▶ Exercise requirements:
Retype the following records exactly and exclude the pictures.

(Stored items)
_ _ _ _ _ _ _

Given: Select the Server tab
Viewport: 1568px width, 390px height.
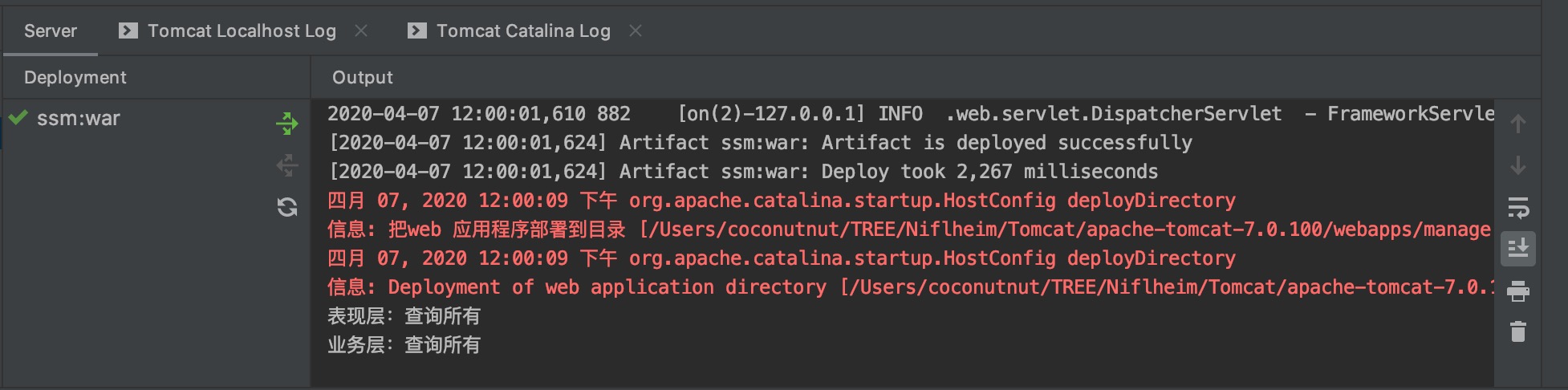Looking at the screenshot, I should 51,31.
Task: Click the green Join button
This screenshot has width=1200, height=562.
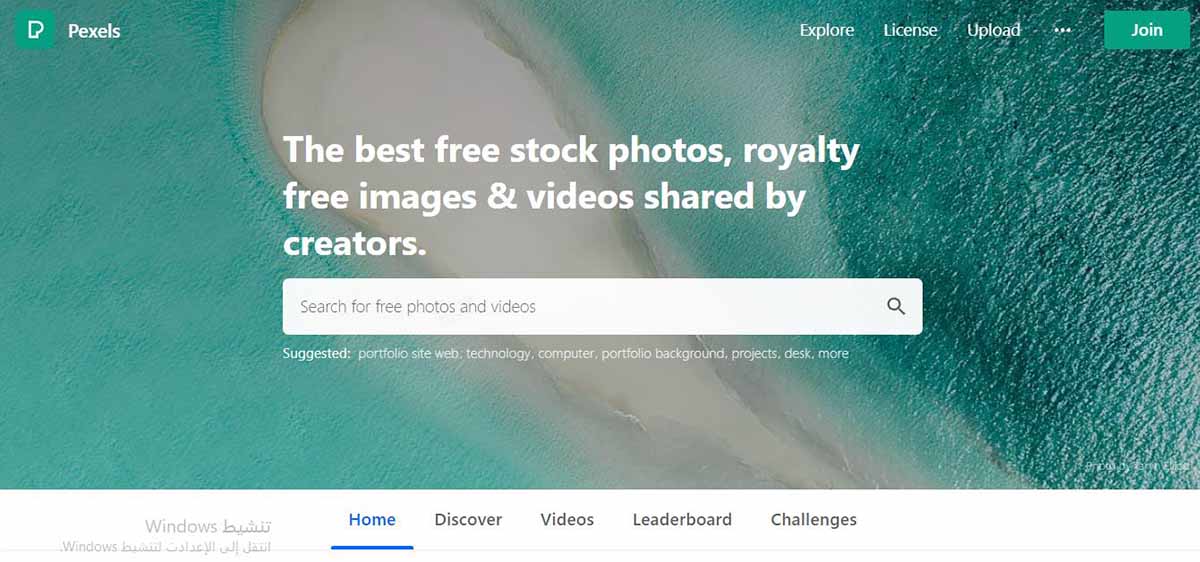Action: pyautogui.click(x=1147, y=30)
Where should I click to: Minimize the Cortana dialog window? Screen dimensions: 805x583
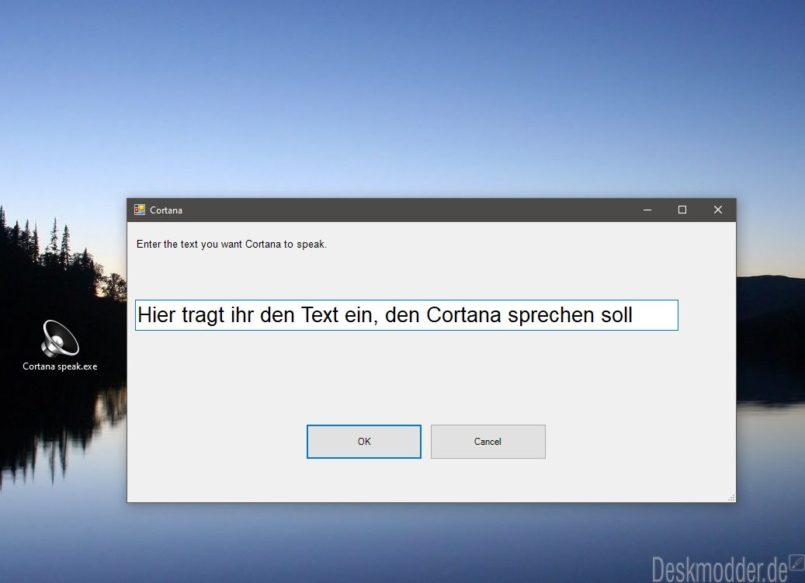(x=647, y=210)
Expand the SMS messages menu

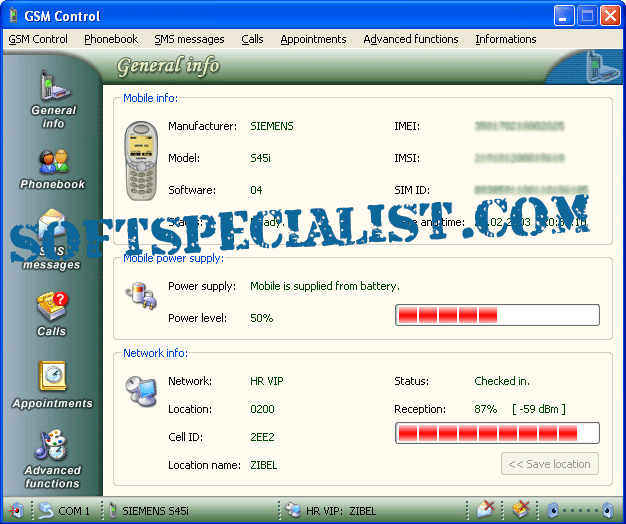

_ _ _ _ _ _ _

▶ Task solution:
Given: Select the Server tab
Viewport: 1568px width, 390px height.
Looking at the screenshot, I should 51,31.
Task: Click the green Join button
This screenshot has width=1200, height=562.
Action: pyautogui.click(x=1147, y=30)
Where should I click to: Minimize the Cortana dialog window? Screen dimensions: 805x583
(x=647, y=210)
Expand the SMS messages menu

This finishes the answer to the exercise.